Extract provided =

Start

Gandhi-logo

Some men changed their times...
One man changed the World for all times!

Comprehensive Website on the life and works of

Mahatma Gandhi

+91-23872061
+91-9022483828
info@mkgandhi.org

Truth, God and Justice: Walking and Meditating with Gandhi

- By Ananta Kumar Giri*

Truth is God is an enriching collection of writings of Mahatma Gandhi.1 It contains pearls of Gandhi's thoughts on many aspects of our life related to faith, God, Truth, justice, Ahimsa, etc. It shows us the deep spiritual journey of Gandhi as it is related to ethics, morality, and politics.

To begin with, Gandhi invites us to realize Truth as God, which is not the same thing as God as Truth. Gandhi begins with God is Truth and then realizes Truth as God. Truth touches the reality and faith in God but is not confined to it. Truth has a demanding quality; it calls upon us to realize Truth in our personal, interpersonal, social, worldly, and cosmic lives. Realizing Truth calls for us to realize nonviolence and Ahimsa in our daily lives as well as in our interlinked wider ways of self and social institutions. For Gandhi, ‘[..] without Ahimsa it is not possible to seek and find Truth”.2 Gandhi tells us that “One can realize Truth and Ahimsa only by ceaseless striving...”3 Gandhi continues: “The path of Truth is as narrow as it is straight. Even so, is that of Ahimsa. It is like balancing oneself on the edge of a sword. By concentration, an acrobat can walk on a rope. But the concentration required to tread the path of Truth and Ahimsa is far greater”.4 But in this difficult journey, prayer, faith in God, and each other help us.

End

Information provided =
Start

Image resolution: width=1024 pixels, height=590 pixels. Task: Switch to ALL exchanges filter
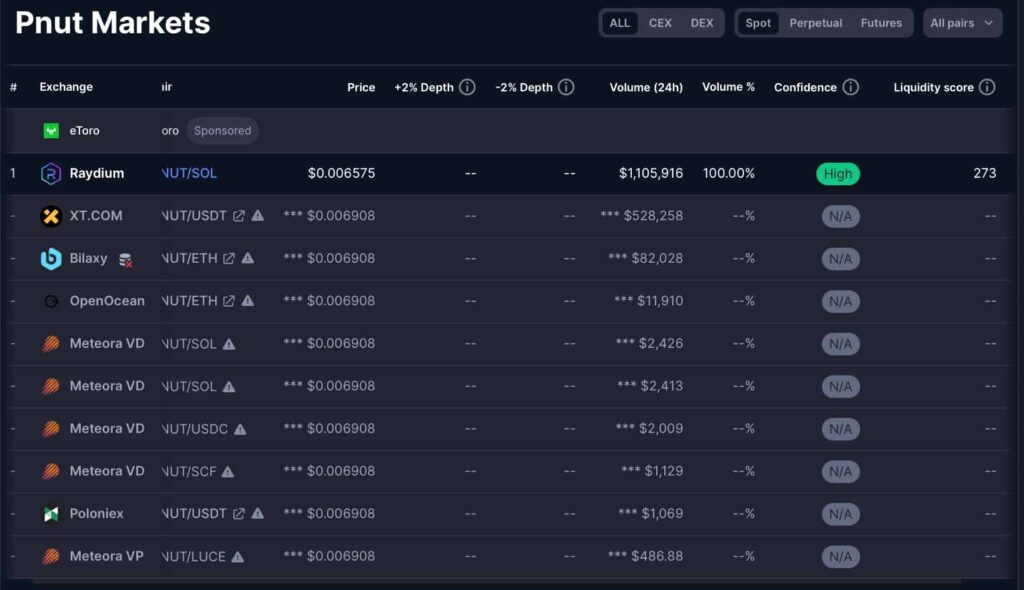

End

Transcribe the stretch of the essay on Gandhi from "- By Ananta" through "morality, and politics.".

- By Ananta Kumar Giri*

Truth is God is an enriching collection of writings of Mahatma Gandhi.1 It contains pearls of Gandhi's thoughts on many aspects of our life related to faith, God, Truth, justice, Ahimsa, etc. It shows us the deep spiritual journey of Gandhi as it is related to ethics, morality, and politics.